Comment bien mener un projet informatique

Forum sur la sécurité des réseaux, la configuration des firewalls, la mise en place de protections contre les attaques, de DMZ, de systèmes anti-intrusion ...

Modérateur: modos Ixus

Comment bien mener un projet informatique

Messagepar jibe » 07 Oct 2011 01:50

Salut,

Suite à (encore ! :roll: ) une nouvelle question très mal présentée, je tente de proposer ici une grille définissant la bonne manière de mener un projet informatique. Bien entendu, les remarques et suggestions de jdh et autres experts seront les bienvenues ! Pour ma part, je suis un autodidacte, et ma méthode n'est peut-être pas la meilleure. Elle n'est que le fruit de mes réflexions et de mon expérience, je n'ai jamais étudié ni aimé les théories ! Cette méthode devrait toutefois permettre d'arriver à un bon résultat, tant pour se faire aider sur Ixus ou ailleurs que pour mener à bien un projet.

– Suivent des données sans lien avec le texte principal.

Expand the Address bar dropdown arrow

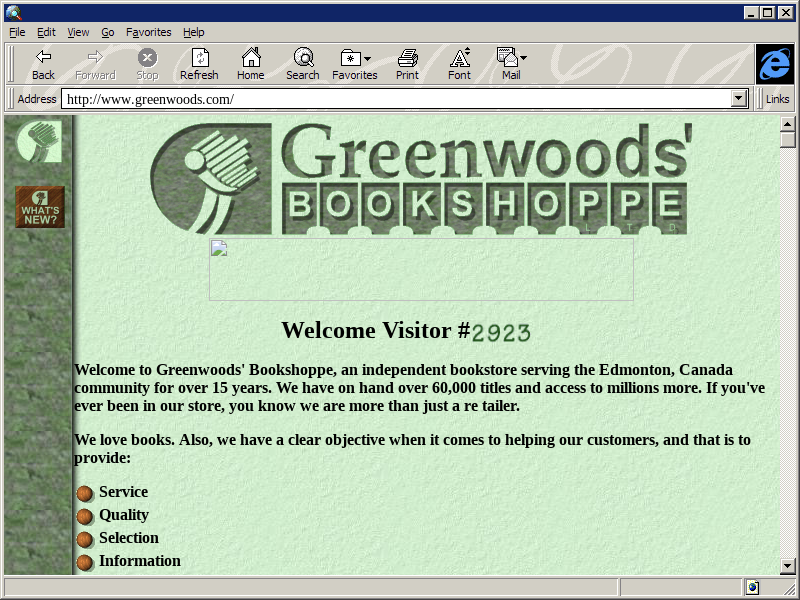[740, 99]

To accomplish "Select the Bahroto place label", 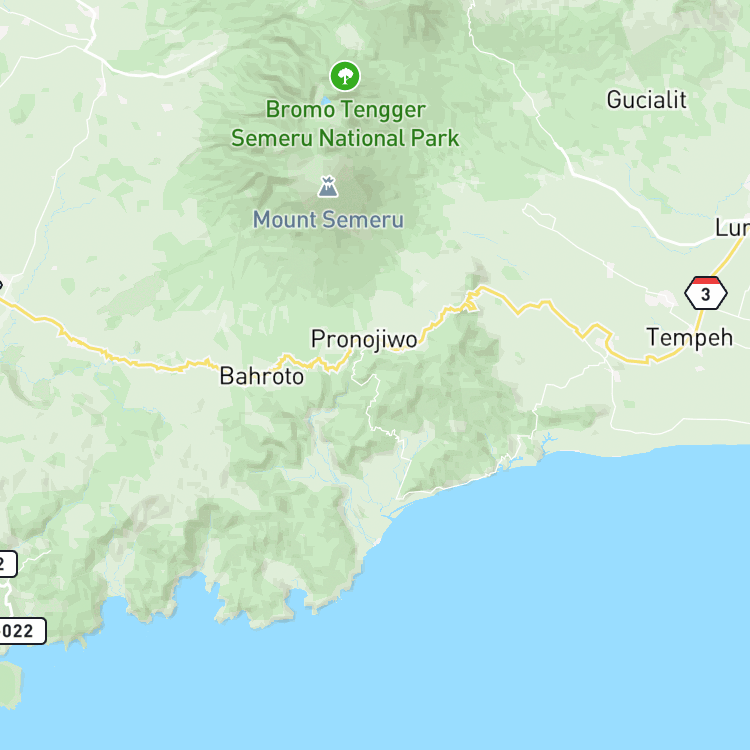I will pyautogui.click(x=262, y=376).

Comment bien mener un projet informatique

Étudier et répertorier les besoins

Pour ne pas mettre la charrue avant les boeufs, il faut commencer par bien définir les besoins à satisfaire. En effet, on ne doit jamais partir d'une solution technique et tenter de la faire "coller" à l'usage qu'on veut en faire ! Ce serait comme acheter une veste sans connaître la taille de celui qui va la porter ! On imagine aisément la suite : on rajoute une pièce de tissu d'un côté pour agrandir, on pince d'un autre côté pour ajuster... Bref, on aboutit à un truc affreux qui ne ressemble plus que de loin à une veste et répond bien mal au besoin.

Donc, de même que le tailleur commence par sortir son mètre, le chef de projet commencera par sortir son stylo et son bloc-notes et partira interviewer les futurs utilisateurs. Il s'efforcera de comprendre en quoi consiste leur travail, comment ils le réalisent, en quoi et comment un SI (système informatique) pourra les aider à accomplir leur tâche.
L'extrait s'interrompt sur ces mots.